Slovene speleologist (1855–1929)

Gregor Žiberna (March 9, 1855 – February 17, 1929) was a Slovene butcher and speleologist.

==Early life==
Gregor Žiberna was born in Divača, the son of the tailor Janez Žiberna and his wife Frančiška (née Malnaršič). He was a skilled sausage maker and meat smoker. In his youth, he and his brother Nace opened the first Slovene café in Trieste and then a delicatessen; however, as ethnically conscious Slovenians, they came into conflict with Italian irredentists and were expelled from the city. Žiberna returned to his birthplace and lived in a stable with his brother France.

==Cave exploration==
Žiberna was a local village character that tricked many people and was therefore nicknamed Tentava (cf. tentati 'to trick, fool'). He was not regularly employed. For a fee, he captured vipers and magpies for museums and schools, and at the same time he ventured into the nearby karst carverns with great enthusiasm. In 1884, he became well known with his discovery of Divača Cave (Divaška jama, originally called Rudolf's Cave, Rudolfova jama). Together with his fellow villager Jakob Rešaver, he explored the entire cave, and he named individual stalactites and other details with Slovene names, which have mostly been lost. In 1885, the Municipality of Divača built paths and an entrance to the cave, and the cave began to be visited by locals and many people from abroad. Žiberna worked as the cave keeper and as a cave guide because he also spoke German and Italian. In 1886, the municipality entered into a lease agreement for 10 years with the Austrian tourist club in Vienna, but the two partners annulled it in 1890, and the cave came under the management of the mountain hiking association. After the Second World War, the cave was not accessible to tourists because in 1943 German forces dynamited the entrance so that the Partisans could not use it as a shelter.

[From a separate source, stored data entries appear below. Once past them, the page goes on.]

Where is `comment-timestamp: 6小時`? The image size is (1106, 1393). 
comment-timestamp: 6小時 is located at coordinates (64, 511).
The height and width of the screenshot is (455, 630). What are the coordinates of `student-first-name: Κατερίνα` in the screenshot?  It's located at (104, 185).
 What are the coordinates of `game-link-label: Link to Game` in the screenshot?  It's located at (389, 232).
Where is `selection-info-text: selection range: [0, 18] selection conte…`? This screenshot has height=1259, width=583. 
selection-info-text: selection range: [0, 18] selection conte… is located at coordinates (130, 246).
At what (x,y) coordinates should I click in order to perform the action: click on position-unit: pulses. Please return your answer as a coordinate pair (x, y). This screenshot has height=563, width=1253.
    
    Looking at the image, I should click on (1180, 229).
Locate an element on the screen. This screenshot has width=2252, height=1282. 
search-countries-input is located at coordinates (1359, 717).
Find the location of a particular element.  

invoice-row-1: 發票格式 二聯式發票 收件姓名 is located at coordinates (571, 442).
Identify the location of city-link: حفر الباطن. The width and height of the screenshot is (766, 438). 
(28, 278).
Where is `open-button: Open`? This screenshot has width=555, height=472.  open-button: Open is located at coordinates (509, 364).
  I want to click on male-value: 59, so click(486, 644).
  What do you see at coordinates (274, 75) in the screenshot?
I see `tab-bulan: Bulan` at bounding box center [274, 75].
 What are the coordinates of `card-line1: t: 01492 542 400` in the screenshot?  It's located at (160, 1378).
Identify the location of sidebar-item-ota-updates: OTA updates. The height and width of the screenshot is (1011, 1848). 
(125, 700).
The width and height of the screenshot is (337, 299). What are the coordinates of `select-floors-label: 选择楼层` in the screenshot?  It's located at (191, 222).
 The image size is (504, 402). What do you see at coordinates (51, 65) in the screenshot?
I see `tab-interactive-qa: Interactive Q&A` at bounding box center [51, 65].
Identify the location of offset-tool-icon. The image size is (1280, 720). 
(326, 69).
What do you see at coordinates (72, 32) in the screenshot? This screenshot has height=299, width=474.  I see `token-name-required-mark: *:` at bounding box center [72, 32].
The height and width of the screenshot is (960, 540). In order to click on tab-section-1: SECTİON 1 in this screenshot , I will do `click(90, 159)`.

Žiberna was an extremely bold and skilled climber in the karst caves. On September 16, 1889, with the help of a winch, he descended 190 m down a vertical chasm to the bottom of nearby Snake Cave (Kačna jama) and provided the Trieste speleologist Anton Hanke (1840–1891) with the first information about it. Four years later, in agreement with the Trieste speleologist Josef Marinitsch (1838–1915) and four other locals, he built a wooden ladder from the entrance to the bottom of the Snake Cave, which took 315 days, along with considerable effort and risk. He also participated in expeditions by foreign explorers of Slovenia's caves, especially from Vienna and Trieste, which is why his name appears in foreign speleological literature.

==Death==
Due to Žiberna's carelessness, there was a fire in the stable where he lived. He escaped the fire, but he caught a cold in the severe winter weather, contracted pneumonia, and succumbed to it.